The ceremony is imminent. The red carpet will fill. And Outposter Mhatt continues his heroic walk through this years main contenders. This time, he takes a look at Nickel Boys.
Nickel Boys
Directed by: RaMell Ross. Written by: RaMell Ross, Joslyn Barnes, Colson Whitehead (novel by). Starring: Ethan Herisse, Brandon Wilson, Aunjanue Ellis-Taylor, and Hamish Linklater.
A promising young man is wrongfully accused of a crime and is sentenced to the juvenile detention center called Nickel Academy, where he endures abuse, racism and makes a tenuous bond with a fellow inmate.
Elwood Curtis (Herisse) is an African American boy growing up in Tallahassee, Florida amidst the shifting racial realities of 1960’s America. Brought up by his loving grandmother, Hattie (Ellis-Taylor) he develops a strong moral compass which draws him to the civil rights movement.
Noticing the boy’s intellectual potential, his progressive high school teacher puts him up for a scholarship a new technical school which harkens a brighter future.
After accepting a ride from a stranger in a stolen car Elwood is charged and is sentenced a reform school for boys called Nickel Academy until he is eighteen.
Despite the brutal conditions, Elwood connects with an incarcerated boy named Turner (Wilson) whose friendship helps him endure institutionalized racism, violence, draconian discipline, and exploitation under the watch of Spencer (Linklater).
With nowhere else to turn, Elwood decides the only way to escape his reality is to expose the school in hoping the light of justice will bring it down.
Turning to the only people he thinks he can trust, Elwood begins to document the myriad of crimes that put him in the crosshairs of anybody to stands to lose or gain from his altruistic betrayal.
Overall, Nickel Boys is a very creative and well-made movie that is dragged down by its rather awful subject matter.
Director Ross effectively and cleverly uses the first-person camera technique to immerse us in Elwood’s world, shifting it only when another character becomes essential to the character’s story.
The cinematography respects this perspective, and it never comes across as gimmicky, although it does eventually create some confusion in the narrative. The story time jumps to the late 80’s and early 2000’s as Nickel is eventually exposed holding up a sad but necessary mirror to current headlines. A character points out that even if Nickel falls, it is just one of many, so the futility of the savior mentality is pertinent but also leaves us with what other choice?

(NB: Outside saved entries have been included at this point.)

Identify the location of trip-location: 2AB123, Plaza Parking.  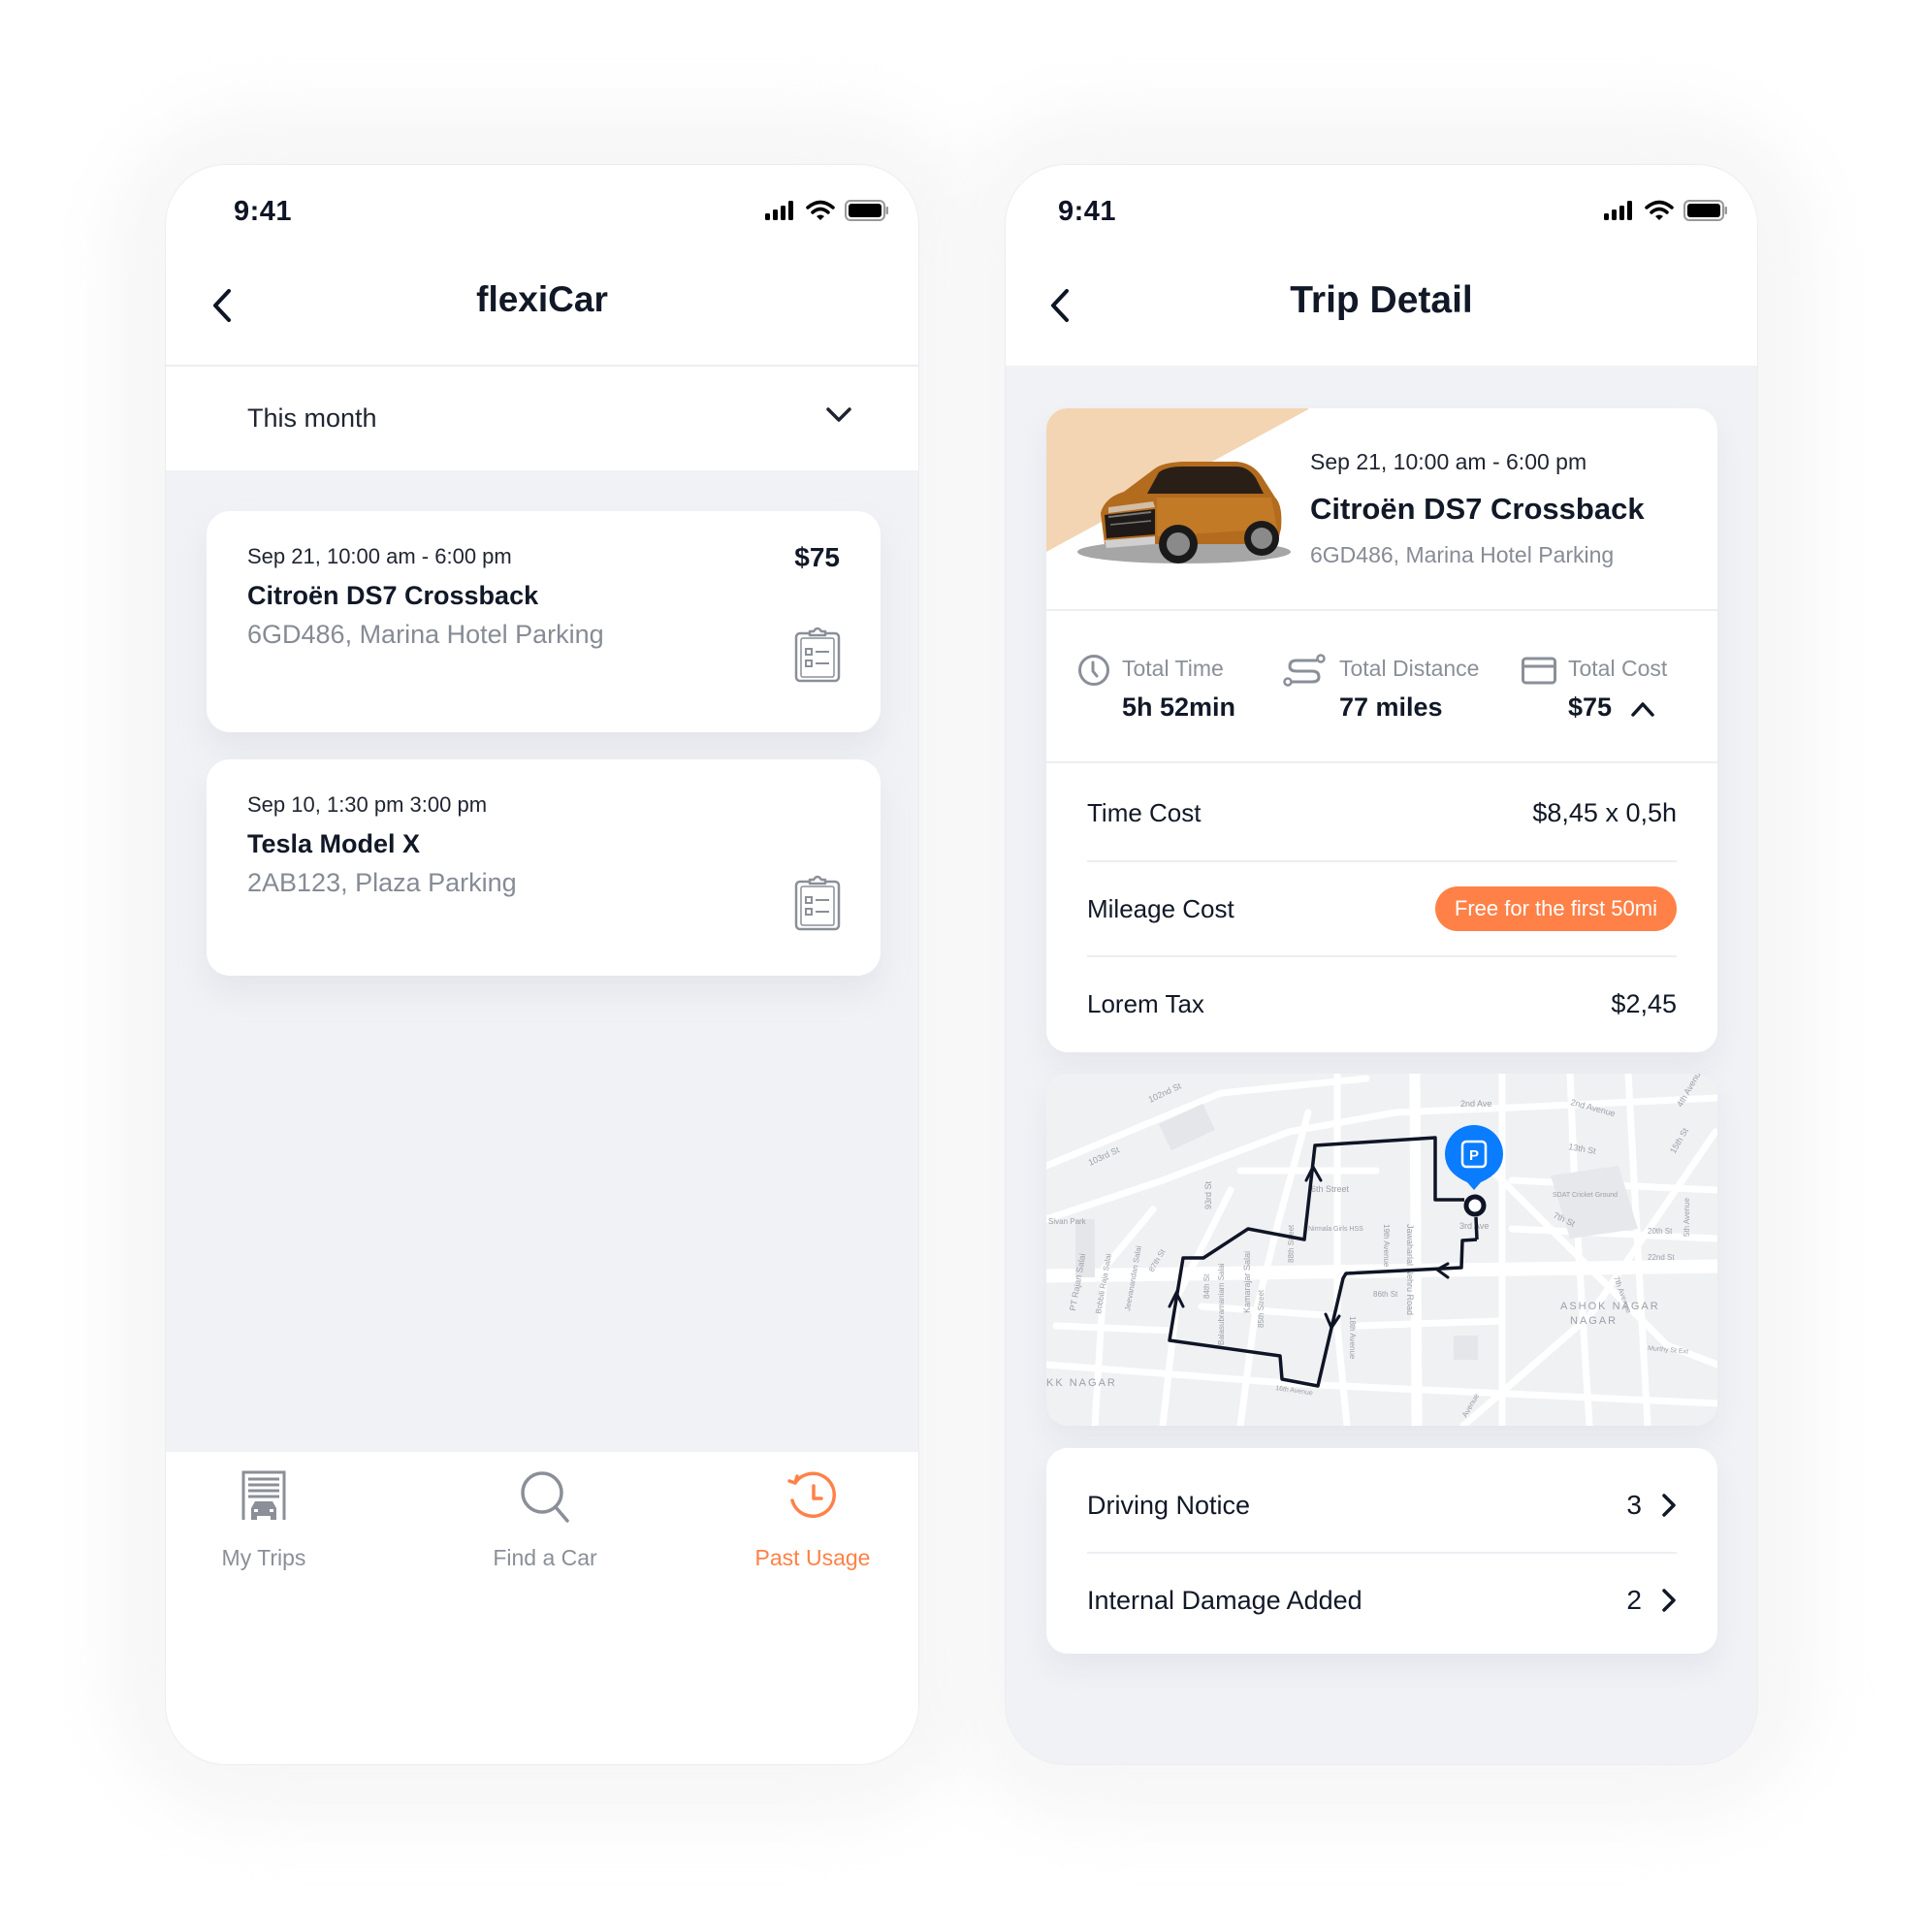
(382, 882).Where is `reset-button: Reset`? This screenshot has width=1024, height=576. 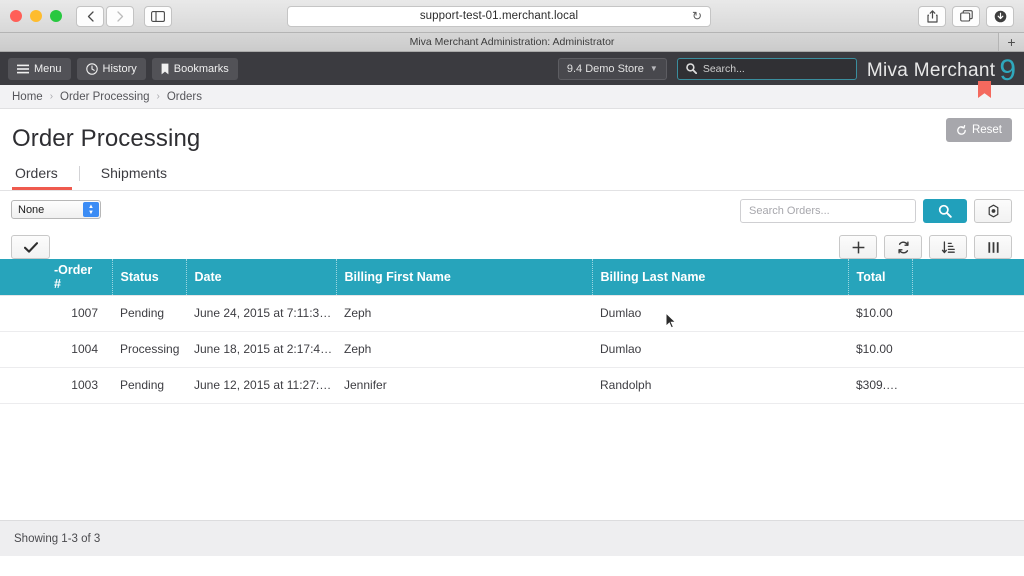 reset-button: Reset is located at coordinates (978, 130).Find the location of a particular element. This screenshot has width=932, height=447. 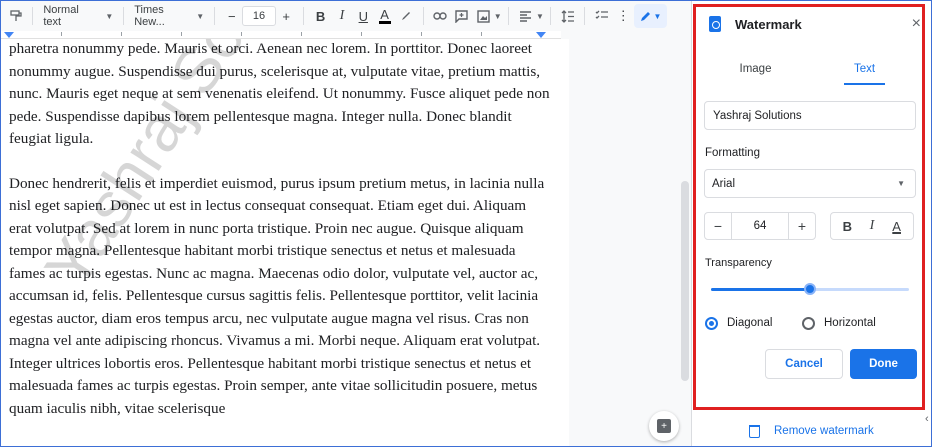

radio-diagonal-label: Diagonal is located at coordinates (762, 323).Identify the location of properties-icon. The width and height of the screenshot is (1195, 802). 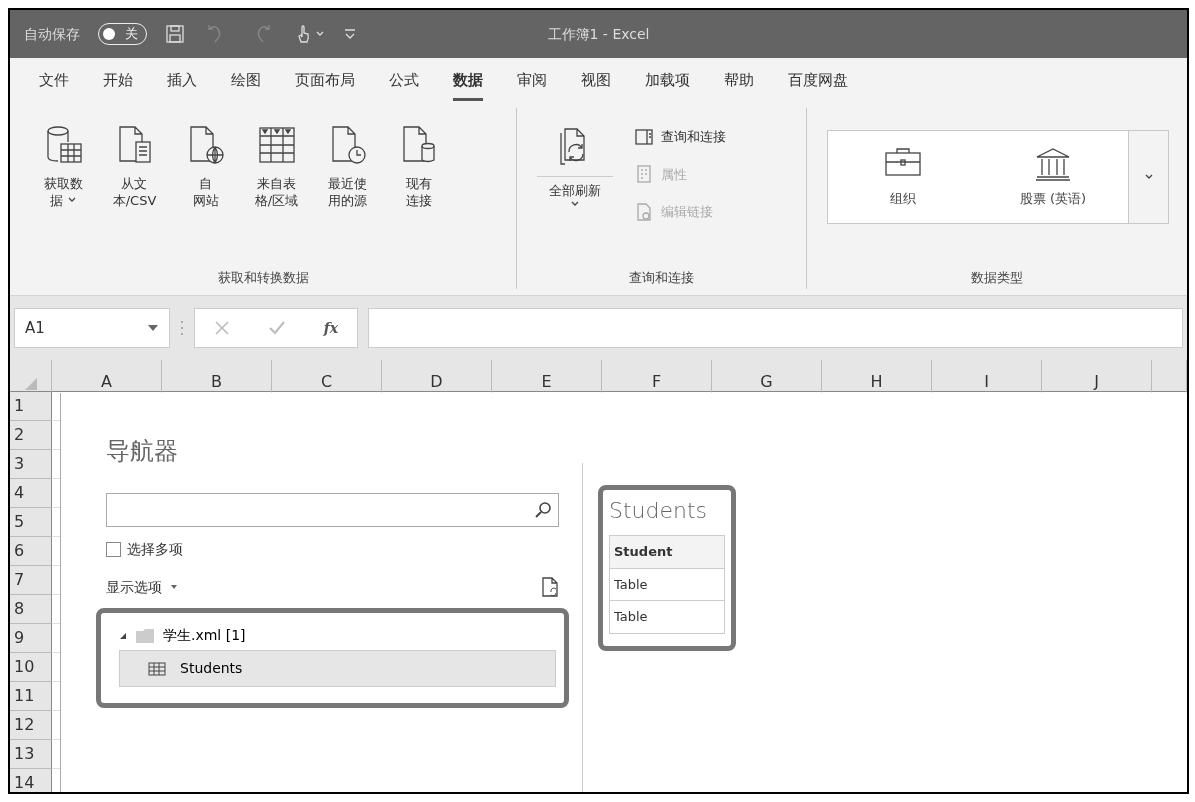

I give the movie credit for its relatively straightforward look at a terrible situation while avoiding the saviourism the audience would expect. There are no end titles detailing the fallout. Instead, we are left with the cold hard legacy of what life is like for those enduring such irrational cruelty. Life goes on, pain is a part of memory and the only catharsis comes from the desperate belief it can’t happen again.
What You Should Or Shouldn’t Watch For:
Best Picture (*a noble choice and perhaps deliberately included to moralistically counter vapid crap like Wicked etc..)
Best Adapted Screenplay (**despite it being a bit of a slog, this is an extremely well-written, well-made piece)
Only recommended viewing for cinephiles and anyone lacking an insight into the commonplace horrors of the people who inhabit so-called correctional facilities. Here in Canada, these institutions are called Residential Schools and were backed by the government and various churches, which have also participated in decades of coverups of similar atrocities.